Information provided:
- Opening Delimiter -
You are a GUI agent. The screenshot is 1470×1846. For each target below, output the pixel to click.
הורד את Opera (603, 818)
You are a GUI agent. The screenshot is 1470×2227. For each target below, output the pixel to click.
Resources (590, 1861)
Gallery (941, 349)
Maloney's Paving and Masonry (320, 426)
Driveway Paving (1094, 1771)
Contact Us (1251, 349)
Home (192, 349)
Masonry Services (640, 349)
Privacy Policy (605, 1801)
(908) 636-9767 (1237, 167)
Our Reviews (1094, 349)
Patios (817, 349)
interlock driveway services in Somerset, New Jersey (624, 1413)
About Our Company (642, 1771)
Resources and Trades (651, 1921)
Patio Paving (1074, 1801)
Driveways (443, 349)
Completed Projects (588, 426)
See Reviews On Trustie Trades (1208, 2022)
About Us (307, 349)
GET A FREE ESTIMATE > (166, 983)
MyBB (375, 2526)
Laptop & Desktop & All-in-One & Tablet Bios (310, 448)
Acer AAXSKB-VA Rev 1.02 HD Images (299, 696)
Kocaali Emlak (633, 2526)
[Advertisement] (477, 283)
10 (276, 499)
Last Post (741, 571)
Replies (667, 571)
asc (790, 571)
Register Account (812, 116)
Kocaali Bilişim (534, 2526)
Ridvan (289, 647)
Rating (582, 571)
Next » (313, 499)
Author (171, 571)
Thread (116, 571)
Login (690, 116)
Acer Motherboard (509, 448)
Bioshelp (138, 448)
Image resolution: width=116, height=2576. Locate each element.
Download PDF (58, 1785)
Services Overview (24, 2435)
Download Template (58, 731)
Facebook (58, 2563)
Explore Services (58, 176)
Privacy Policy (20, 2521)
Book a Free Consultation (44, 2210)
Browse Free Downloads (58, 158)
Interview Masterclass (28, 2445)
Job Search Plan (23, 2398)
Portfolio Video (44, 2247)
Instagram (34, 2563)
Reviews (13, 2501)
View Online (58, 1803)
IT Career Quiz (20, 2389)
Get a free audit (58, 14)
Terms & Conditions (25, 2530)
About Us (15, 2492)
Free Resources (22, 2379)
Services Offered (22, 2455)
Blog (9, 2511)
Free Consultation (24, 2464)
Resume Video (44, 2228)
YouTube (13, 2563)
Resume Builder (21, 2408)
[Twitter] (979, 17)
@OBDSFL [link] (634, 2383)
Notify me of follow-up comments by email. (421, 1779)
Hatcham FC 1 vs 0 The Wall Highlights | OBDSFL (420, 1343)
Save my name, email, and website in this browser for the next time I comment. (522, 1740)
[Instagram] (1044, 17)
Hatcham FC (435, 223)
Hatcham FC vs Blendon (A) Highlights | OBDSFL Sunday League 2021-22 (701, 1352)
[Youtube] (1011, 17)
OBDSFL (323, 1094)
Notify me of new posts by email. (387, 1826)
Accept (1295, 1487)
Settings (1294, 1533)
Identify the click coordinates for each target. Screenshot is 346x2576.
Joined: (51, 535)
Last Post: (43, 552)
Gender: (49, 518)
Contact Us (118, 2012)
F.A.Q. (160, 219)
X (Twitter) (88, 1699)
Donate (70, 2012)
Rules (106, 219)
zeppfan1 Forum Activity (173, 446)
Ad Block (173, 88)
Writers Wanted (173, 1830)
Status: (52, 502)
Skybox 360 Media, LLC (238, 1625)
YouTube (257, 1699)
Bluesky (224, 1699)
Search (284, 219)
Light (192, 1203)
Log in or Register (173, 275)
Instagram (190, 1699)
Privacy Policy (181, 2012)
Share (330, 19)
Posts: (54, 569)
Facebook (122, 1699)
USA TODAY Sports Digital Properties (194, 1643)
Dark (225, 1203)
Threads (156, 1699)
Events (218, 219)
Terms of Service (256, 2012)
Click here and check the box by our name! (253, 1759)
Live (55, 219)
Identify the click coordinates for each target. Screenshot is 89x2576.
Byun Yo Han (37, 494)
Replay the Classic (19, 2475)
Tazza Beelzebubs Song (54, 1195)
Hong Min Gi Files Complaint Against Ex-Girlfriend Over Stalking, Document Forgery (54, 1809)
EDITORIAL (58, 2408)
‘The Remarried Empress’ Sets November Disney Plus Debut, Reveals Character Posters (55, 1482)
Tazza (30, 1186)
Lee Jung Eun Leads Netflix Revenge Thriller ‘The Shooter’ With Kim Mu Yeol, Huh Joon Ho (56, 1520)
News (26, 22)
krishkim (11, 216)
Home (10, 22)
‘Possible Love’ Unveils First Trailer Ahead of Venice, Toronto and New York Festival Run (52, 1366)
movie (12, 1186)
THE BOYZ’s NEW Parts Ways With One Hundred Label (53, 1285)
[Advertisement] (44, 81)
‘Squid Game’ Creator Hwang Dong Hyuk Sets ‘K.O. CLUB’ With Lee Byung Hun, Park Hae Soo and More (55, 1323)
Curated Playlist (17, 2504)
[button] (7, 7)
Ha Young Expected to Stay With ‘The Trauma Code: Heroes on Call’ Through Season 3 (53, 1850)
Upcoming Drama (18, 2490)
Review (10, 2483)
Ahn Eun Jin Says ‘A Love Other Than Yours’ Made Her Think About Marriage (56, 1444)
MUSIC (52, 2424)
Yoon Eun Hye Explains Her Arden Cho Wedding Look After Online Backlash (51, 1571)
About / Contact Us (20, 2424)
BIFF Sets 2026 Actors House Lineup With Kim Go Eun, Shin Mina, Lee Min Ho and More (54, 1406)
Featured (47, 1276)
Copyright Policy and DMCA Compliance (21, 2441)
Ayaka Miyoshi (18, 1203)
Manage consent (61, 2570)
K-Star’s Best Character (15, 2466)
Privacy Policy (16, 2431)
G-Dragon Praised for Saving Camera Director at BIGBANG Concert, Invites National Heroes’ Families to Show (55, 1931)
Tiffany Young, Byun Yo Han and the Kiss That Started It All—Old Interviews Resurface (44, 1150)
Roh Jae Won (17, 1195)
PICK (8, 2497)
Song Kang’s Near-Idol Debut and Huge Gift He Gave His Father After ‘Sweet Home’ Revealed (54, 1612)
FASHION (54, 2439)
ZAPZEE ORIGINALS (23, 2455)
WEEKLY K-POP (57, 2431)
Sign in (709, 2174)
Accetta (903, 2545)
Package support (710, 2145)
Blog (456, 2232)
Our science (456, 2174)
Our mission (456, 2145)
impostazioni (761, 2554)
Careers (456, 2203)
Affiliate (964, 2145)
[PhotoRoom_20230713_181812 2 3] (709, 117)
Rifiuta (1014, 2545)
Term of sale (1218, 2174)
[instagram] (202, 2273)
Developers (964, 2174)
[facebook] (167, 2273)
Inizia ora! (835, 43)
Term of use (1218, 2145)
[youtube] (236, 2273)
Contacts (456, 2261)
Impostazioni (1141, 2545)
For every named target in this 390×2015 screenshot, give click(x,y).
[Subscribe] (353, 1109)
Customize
- Closing Delimiter -
Problem to solve: Given the records above, reproduce precisely and only the lines between the line holding "Privacy Policy (605, 1801)" and the line holding "Driveways (443, 349)", inclusive.

Answer to this problem:
Privacy Policy (605, 1801)
(908) 636-9767 (1237, 167)
Our Reviews (1094, 349)
Patios (817, 349)
interlock driveway services in Somerset, New Jersey (624, 1413)
About Our Company (642, 1771)
Resources and Trades (651, 1921)
Patio Paving (1074, 1801)
Driveways (443, 349)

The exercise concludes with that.